* _Your objective_
Render the records below, from the line containing "Add Управление товарами to favorites star" through the end of the records, as a JSON list of strings with one string per line and blank lines skipped. Omit the pictures.

* _Stored records_
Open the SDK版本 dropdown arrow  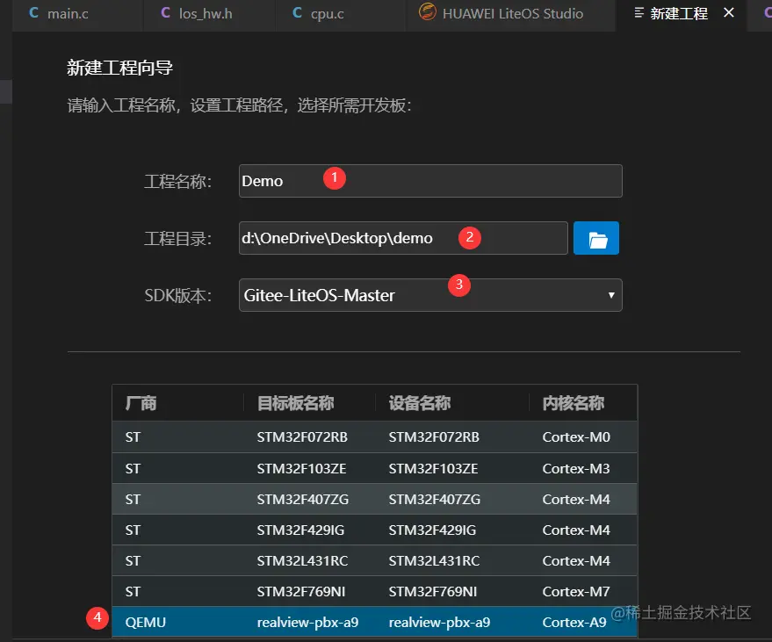pos(611,295)
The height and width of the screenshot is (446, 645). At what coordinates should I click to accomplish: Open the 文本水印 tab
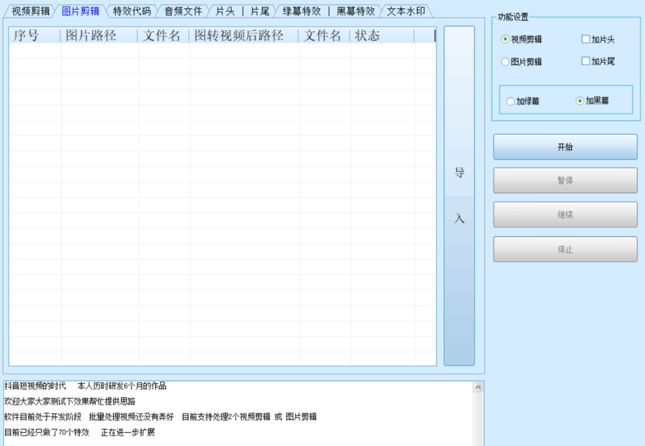pyautogui.click(x=406, y=11)
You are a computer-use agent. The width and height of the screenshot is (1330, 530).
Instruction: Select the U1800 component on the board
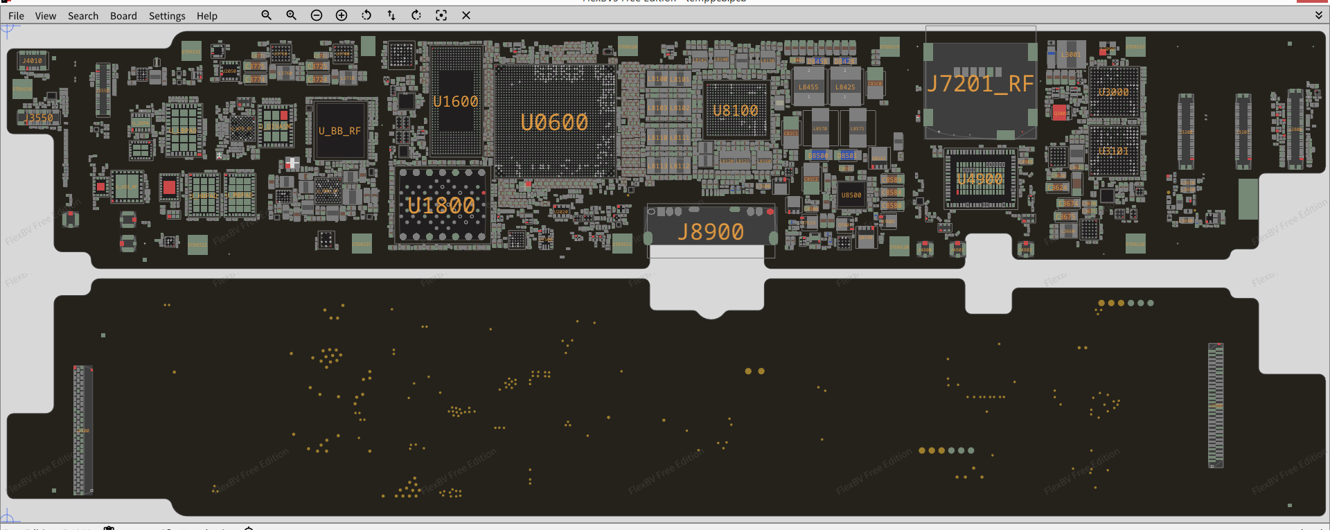pyautogui.click(x=441, y=205)
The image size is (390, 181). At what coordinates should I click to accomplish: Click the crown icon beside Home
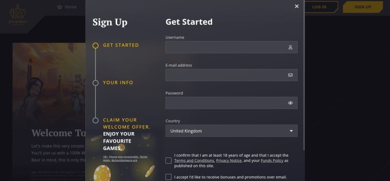[x=60, y=7]

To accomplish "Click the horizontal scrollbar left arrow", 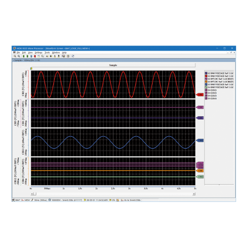I will tap(32, 194).
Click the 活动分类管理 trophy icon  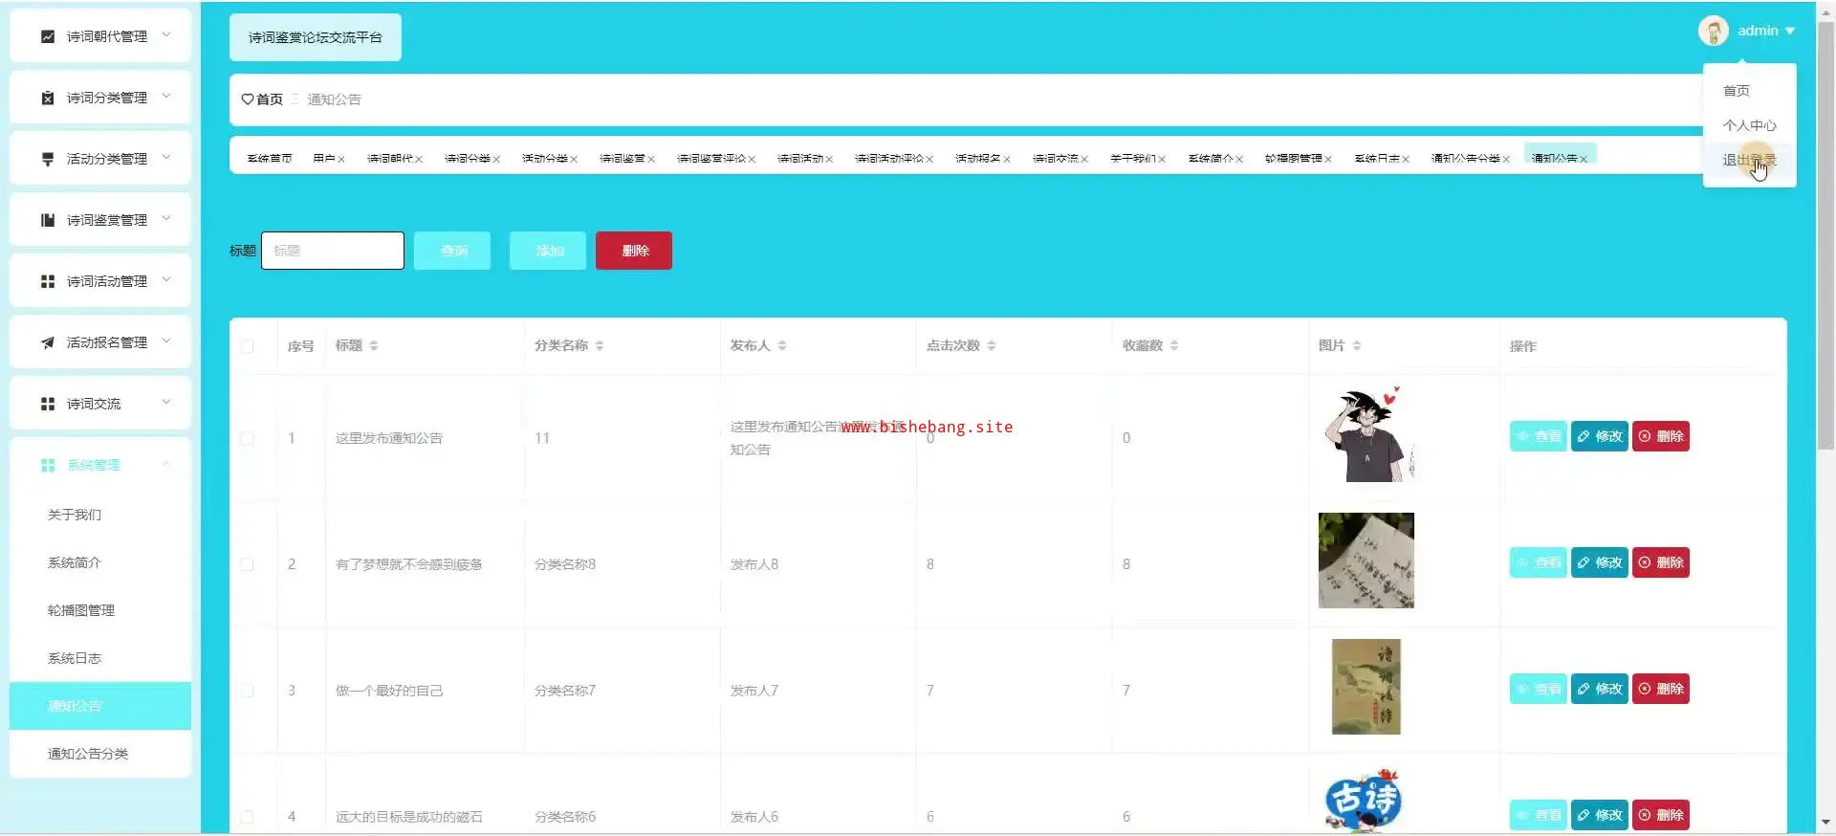(48, 159)
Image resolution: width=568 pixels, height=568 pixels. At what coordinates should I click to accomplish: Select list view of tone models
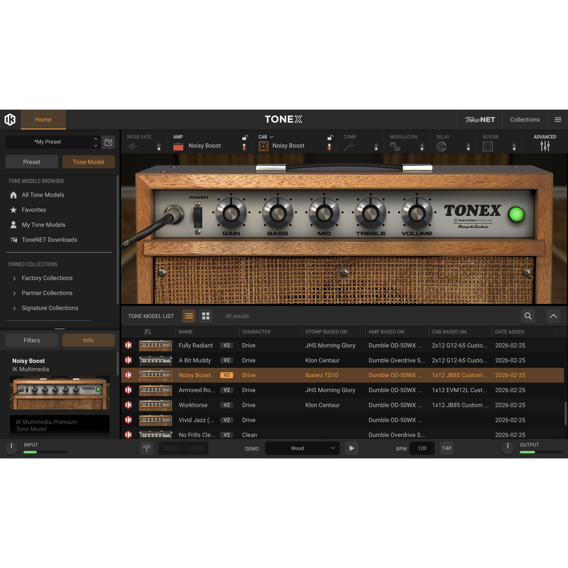189,316
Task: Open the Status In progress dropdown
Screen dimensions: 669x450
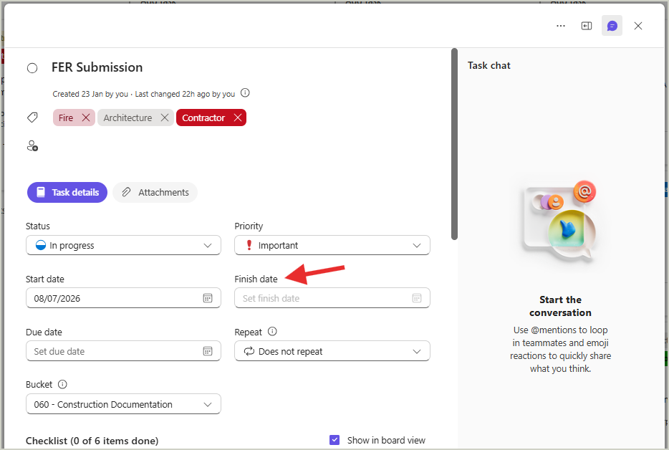Action: pos(123,246)
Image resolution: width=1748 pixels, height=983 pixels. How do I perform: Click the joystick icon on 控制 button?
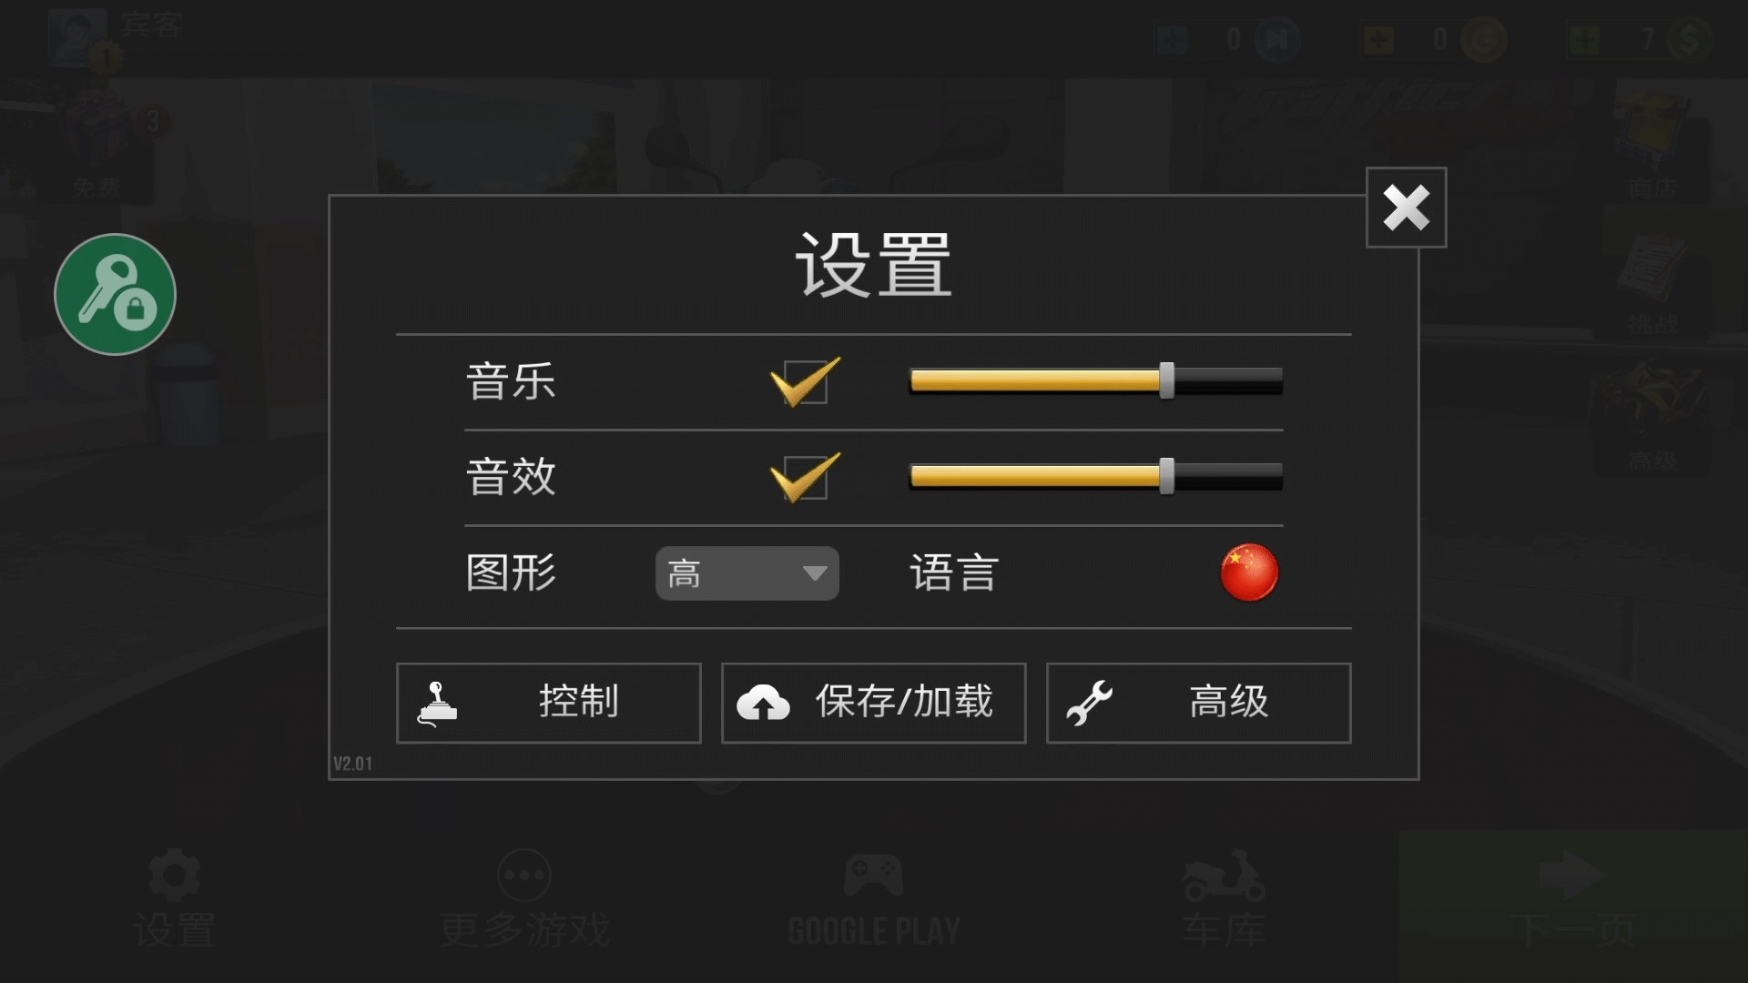[437, 704]
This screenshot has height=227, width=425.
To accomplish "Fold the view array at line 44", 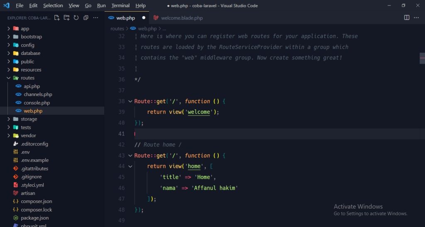I will (130, 166).
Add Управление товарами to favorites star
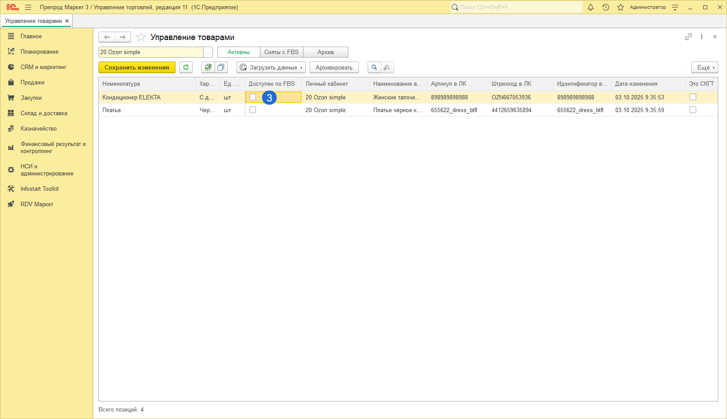This screenshot has height=419, width=727. point(141,37)
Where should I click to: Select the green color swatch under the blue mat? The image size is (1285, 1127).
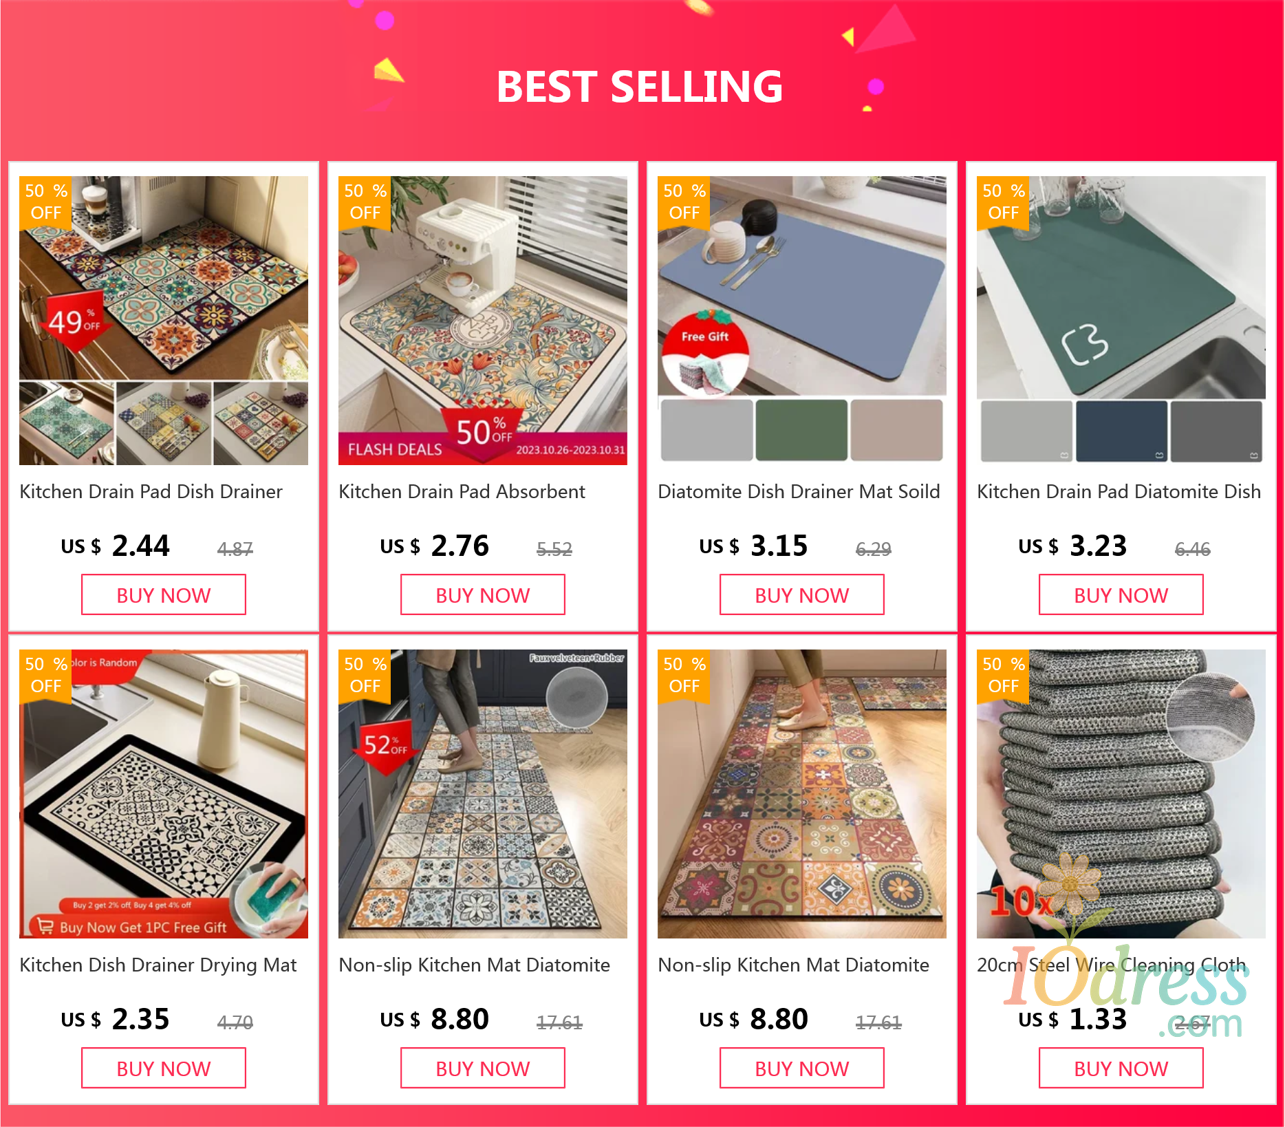pyautogui.click(x=801, y=430)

* _Complete response_
[
  "Add Управление товарами to favorites star",
  "This screenshot has height=419, width=727. point(141,37)",
  "Where should I click to: Select the green color swatch under the blue mat? The image size is (1285, 1127).",
  "pyautogui.click(x=801, y=430)"
]